Monday, August 20, 2012

Rep. Todd Akin wants to party like it’s 1799


Are we on the verge of our own American Dark Ages? We now have a major political party, one of only two allowed to exist within our deliberately constrained process of elections, that turns its back on science and rational thinking. Hijacked philosophically by the Tea Party and conservative Christians and funded by corporate America (that has its own agenda), the Republican Party has abandoned reality for a patchwork quilt of religious dogma, superstition, pseudo science and wishful thinking. The result is a continuous barrage of jaw dropping, astonishingly stupid statements not confined to the paid bloviaters of talk radio, but now bubbling up through the sludge to our elected officials sitting in leadership positions in the legislative branch of government. The latest comes from Rep. Todd Akin (R-Mo.), who claimed in a television interview that victims of "legitimate rape" rarely get pregnant.

"From what I understand from doctors, that's really rare," said Akin said of pregnancy caused by rape. "If it's a legitimate rape, the female body has ways to try to shut that whole thing down. But let's assume maybe that didn't work or something. I think there should be some punishment, but the punishment ought to be on the rapist."

While some might assume that such a ridiculous notion was pulled from thin air (so thin it resulted in a lack of oxygen to the brain), research by blogger Justine Larbalestier reveals that Akins belief is actually grounded in historical precedent. In fact, it reflects a long-debunked eighteenth century assertion based on nothing more than biased male conventional wisdom.

Larbalestier pulls this section from Thomas Laqueur’s book “Making Sex:”

Samuel Farr, in the first legal-medicine text to be written in English (1785), argued that, “without an excitation of lust, or enjoyment in the venereal act, no conception can probably take place.” Whatever a woman might claim to have felt or whatever resistance she might have put up, conception in itself betrayed desire or at least a sufficient measure of acquiescence for her to enjoy the venereal act. This is a very old argument. Soranus had said in second-century Rome that “if some women who were forced to have intercourse conceived . . . the emotion of sexual appetite existed in them too, but was obscured by mental resolve,” and no one before the second half of the eighteenth century or early nineteenth century question the physiological basis of this judgment. The 1756 edition of Burn’s Justice of the Peace, the standard guide for English magistrates, cites authorities back to the Institutes of Justinian to the effect that “a woman can not conceive unless she doth consent.” It does, however, go on to point out that as matter of law, if not of biology, this doctrine is dubious. Another writer argued that pregnancy ought to be taken as proof of acquiescence since the fear, terror, and aversion that accompany a true rape would prevent an orgasm from occurring and thus make conception unlikely.

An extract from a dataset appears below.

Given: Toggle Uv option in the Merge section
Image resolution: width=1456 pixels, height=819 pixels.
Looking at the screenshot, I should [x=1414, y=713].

So we, the voters, are handing the levers of governance to individuals whose belief systems are rooted in an era when female hysteria was a common diagnosis and masturbation was considered a serious public health threat. In other words, we are rewarding stupidity rather than relegating it to obscurity. America has long had a strain of anti-intellectualism, but we are carrying that regressive notion even further by electing officials who vocally denounce science (climate-change deniers) and revel in their superstitious beliefs.

It’s maddening that the society that put the first person on the moon is now electing people who want to dismantle public education and replace it with Taliban-style religious indoctrination. People like Akin (and Bachmann, Ryan, Cantor, Pence and so many others) are attacking the very things that made this country the envy of the world at one time. Not anymore. Today we are in the midst of America’s decline, which is being funded by corporate America and abetted by a misinformed, fearful public.

Ironically, the eighteenth century was the height of the Enlightenment, while in America, the twenty-first century heralds a new Dark Ages.

Late for work. Now where did I put my powdered wig and snuff box?